* _WHAT TO PRODUCE_
For the data below, report how many lines include the word "timeline", and write nothing else.

-- INPUT follows --

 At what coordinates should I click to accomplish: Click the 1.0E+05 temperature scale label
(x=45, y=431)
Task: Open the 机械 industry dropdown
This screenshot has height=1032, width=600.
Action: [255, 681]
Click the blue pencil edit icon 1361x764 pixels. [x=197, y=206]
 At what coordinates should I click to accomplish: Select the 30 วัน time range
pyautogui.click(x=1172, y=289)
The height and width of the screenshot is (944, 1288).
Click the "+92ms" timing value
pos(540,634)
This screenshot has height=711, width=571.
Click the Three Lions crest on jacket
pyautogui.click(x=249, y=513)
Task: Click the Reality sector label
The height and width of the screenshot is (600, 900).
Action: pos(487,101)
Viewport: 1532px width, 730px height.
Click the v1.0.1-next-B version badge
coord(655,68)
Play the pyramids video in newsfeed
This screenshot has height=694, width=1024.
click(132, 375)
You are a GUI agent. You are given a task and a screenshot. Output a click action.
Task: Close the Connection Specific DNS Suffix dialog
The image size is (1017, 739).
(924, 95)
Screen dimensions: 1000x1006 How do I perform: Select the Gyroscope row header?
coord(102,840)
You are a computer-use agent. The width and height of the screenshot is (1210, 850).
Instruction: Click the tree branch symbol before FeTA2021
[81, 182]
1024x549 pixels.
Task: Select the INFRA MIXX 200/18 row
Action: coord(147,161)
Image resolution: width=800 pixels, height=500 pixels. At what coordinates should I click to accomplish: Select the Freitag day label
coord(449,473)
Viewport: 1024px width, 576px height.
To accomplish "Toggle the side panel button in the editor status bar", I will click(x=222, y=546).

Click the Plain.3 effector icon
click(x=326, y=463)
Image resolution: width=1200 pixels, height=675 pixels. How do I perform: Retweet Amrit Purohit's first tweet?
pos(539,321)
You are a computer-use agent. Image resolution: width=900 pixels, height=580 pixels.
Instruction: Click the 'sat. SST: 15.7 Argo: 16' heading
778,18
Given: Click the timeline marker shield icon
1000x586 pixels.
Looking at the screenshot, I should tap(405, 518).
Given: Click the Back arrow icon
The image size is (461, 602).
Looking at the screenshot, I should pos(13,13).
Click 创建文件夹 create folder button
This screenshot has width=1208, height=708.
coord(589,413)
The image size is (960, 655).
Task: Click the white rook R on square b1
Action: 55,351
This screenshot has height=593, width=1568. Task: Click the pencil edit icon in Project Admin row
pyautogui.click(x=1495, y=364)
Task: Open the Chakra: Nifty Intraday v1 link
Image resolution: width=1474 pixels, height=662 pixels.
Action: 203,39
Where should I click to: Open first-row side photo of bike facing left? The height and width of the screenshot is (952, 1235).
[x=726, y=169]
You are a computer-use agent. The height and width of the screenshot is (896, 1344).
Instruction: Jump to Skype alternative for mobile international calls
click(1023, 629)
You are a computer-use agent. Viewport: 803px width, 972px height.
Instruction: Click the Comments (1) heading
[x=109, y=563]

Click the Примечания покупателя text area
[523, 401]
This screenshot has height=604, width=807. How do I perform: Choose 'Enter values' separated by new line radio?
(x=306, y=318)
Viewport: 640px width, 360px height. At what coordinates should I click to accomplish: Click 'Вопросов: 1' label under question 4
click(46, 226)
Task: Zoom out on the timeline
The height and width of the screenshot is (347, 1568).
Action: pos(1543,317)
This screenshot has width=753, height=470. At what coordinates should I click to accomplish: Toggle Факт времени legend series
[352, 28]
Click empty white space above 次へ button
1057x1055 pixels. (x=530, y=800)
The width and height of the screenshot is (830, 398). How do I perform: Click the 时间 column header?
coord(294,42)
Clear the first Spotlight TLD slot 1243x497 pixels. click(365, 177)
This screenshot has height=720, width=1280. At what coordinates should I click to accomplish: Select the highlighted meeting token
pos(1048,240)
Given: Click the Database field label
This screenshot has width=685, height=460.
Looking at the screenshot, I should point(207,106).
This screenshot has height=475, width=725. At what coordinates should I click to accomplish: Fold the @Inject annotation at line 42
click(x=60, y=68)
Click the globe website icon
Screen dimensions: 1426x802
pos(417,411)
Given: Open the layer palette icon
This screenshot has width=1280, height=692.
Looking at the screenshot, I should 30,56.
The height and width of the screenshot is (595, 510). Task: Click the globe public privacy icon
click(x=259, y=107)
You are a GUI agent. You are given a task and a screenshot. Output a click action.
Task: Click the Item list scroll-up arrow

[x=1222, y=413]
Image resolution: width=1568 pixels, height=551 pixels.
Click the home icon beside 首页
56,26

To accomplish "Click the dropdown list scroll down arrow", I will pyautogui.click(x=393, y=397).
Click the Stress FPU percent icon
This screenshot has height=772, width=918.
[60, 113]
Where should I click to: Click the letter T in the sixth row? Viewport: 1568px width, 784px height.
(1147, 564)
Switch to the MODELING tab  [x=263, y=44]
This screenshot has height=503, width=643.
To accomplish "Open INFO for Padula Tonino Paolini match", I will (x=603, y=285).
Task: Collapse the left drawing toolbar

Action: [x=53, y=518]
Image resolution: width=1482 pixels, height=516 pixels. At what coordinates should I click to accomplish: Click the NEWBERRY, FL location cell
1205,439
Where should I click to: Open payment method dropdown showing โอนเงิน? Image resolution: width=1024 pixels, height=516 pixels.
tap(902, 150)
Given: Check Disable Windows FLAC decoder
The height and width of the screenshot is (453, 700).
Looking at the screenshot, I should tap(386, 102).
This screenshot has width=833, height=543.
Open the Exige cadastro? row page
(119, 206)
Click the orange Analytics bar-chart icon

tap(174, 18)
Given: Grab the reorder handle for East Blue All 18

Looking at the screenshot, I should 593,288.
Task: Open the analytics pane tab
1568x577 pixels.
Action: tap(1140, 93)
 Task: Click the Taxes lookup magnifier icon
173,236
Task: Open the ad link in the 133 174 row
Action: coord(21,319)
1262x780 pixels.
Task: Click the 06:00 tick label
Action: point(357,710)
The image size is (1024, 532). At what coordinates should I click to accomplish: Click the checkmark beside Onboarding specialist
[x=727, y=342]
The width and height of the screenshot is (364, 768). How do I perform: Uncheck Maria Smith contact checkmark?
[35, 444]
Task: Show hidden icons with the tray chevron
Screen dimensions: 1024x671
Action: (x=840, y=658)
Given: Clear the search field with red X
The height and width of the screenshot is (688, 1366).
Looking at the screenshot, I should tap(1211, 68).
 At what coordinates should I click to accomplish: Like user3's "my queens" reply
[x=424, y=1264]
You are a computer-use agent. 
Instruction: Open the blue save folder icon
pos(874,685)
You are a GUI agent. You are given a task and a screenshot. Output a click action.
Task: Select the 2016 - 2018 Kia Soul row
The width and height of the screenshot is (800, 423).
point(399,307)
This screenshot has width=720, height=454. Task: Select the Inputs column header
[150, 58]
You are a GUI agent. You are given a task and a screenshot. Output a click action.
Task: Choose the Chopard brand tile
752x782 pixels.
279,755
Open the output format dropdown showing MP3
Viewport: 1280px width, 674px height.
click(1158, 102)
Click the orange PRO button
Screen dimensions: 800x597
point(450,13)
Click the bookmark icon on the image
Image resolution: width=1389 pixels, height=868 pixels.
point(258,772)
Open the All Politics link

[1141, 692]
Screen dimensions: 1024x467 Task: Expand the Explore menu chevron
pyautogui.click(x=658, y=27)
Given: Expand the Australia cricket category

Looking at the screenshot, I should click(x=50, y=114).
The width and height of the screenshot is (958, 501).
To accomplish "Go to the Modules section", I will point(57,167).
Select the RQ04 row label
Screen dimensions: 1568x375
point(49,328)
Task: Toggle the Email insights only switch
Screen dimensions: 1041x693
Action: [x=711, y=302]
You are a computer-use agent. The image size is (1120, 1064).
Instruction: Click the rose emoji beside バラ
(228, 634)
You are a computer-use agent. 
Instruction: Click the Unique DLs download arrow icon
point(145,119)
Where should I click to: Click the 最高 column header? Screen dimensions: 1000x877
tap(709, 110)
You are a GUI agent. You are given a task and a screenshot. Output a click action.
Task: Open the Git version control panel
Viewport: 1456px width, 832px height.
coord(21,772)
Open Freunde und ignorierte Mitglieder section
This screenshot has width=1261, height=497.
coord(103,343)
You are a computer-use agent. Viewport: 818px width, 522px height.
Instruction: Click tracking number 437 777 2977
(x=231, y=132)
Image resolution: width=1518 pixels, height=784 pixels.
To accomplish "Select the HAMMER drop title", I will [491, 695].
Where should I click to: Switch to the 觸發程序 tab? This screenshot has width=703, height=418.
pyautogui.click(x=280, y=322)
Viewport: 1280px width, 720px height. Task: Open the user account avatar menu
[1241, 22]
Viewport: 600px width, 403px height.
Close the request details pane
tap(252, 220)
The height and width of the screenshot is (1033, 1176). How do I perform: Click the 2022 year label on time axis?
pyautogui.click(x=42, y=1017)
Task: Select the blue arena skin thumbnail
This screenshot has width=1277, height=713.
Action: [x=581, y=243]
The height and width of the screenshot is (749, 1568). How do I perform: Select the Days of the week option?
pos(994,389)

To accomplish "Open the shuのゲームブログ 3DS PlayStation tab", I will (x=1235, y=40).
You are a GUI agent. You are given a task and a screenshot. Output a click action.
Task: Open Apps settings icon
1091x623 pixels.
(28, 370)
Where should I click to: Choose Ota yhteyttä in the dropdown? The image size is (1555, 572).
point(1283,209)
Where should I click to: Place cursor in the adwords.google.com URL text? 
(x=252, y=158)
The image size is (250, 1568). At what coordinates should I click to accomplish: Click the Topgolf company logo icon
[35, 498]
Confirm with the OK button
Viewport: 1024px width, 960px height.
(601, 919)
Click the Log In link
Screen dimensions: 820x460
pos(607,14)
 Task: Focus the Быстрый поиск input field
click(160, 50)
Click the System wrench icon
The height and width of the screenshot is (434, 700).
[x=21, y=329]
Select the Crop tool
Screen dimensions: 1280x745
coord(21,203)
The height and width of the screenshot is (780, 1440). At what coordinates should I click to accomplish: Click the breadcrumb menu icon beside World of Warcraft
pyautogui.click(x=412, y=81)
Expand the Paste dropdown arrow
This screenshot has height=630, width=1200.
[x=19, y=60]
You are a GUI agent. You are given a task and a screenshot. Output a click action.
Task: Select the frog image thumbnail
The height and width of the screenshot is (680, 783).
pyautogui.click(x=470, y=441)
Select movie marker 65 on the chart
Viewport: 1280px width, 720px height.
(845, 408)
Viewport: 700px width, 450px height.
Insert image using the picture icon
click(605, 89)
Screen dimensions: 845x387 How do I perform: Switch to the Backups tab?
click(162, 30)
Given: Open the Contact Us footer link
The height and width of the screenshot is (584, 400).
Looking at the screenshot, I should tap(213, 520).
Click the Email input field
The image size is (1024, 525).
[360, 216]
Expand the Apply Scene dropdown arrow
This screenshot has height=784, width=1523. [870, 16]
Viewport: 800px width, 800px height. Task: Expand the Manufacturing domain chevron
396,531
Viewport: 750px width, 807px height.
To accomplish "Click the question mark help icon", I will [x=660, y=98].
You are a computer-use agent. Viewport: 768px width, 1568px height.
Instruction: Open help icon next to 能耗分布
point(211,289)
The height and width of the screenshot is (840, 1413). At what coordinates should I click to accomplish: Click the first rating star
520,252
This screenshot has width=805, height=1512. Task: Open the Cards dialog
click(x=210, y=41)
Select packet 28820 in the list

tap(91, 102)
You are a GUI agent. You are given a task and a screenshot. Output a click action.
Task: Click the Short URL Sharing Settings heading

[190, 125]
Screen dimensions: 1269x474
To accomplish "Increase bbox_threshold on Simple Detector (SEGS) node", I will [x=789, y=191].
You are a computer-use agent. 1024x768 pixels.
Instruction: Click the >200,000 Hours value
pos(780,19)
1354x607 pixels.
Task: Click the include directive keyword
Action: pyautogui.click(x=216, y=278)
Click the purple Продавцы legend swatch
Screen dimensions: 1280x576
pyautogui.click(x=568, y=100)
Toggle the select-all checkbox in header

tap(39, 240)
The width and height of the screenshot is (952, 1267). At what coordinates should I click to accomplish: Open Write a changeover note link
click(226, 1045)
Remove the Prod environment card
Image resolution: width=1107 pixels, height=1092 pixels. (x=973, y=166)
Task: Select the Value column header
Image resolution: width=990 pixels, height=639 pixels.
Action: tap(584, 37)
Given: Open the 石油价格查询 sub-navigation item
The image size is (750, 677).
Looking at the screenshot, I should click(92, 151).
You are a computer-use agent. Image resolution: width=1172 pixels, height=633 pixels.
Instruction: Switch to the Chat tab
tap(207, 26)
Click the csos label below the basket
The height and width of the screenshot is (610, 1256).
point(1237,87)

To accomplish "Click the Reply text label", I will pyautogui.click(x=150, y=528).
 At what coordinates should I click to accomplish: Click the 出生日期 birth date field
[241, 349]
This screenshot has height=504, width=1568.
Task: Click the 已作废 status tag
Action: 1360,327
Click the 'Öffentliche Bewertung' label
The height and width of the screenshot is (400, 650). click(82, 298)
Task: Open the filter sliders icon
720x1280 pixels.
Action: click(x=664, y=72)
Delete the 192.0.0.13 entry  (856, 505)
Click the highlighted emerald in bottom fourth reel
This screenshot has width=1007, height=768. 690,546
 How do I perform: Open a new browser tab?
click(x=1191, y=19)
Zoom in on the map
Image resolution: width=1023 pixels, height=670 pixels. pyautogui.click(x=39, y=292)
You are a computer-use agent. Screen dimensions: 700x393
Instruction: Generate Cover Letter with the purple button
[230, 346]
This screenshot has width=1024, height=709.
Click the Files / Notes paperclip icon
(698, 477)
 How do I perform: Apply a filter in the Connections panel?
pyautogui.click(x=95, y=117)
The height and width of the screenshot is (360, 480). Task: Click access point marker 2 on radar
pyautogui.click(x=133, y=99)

-- INPUT concluded --

* _EXERCISE RESULT_
2